[Records for the task]
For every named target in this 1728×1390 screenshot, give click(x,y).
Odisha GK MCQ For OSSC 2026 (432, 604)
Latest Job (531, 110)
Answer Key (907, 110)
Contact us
[/Records for the task]
Exercise — Beginning at the line that holds "Odisha GK MCQ For OSSC 2026 (432, 604)", write out word for word each line through the end of the records.

Answer to this exercise —
Odisha GK MCQ For OSSC 2026 (432, 604)
Latest Job (531, 110)
Answer Key (907, 110)
Contact us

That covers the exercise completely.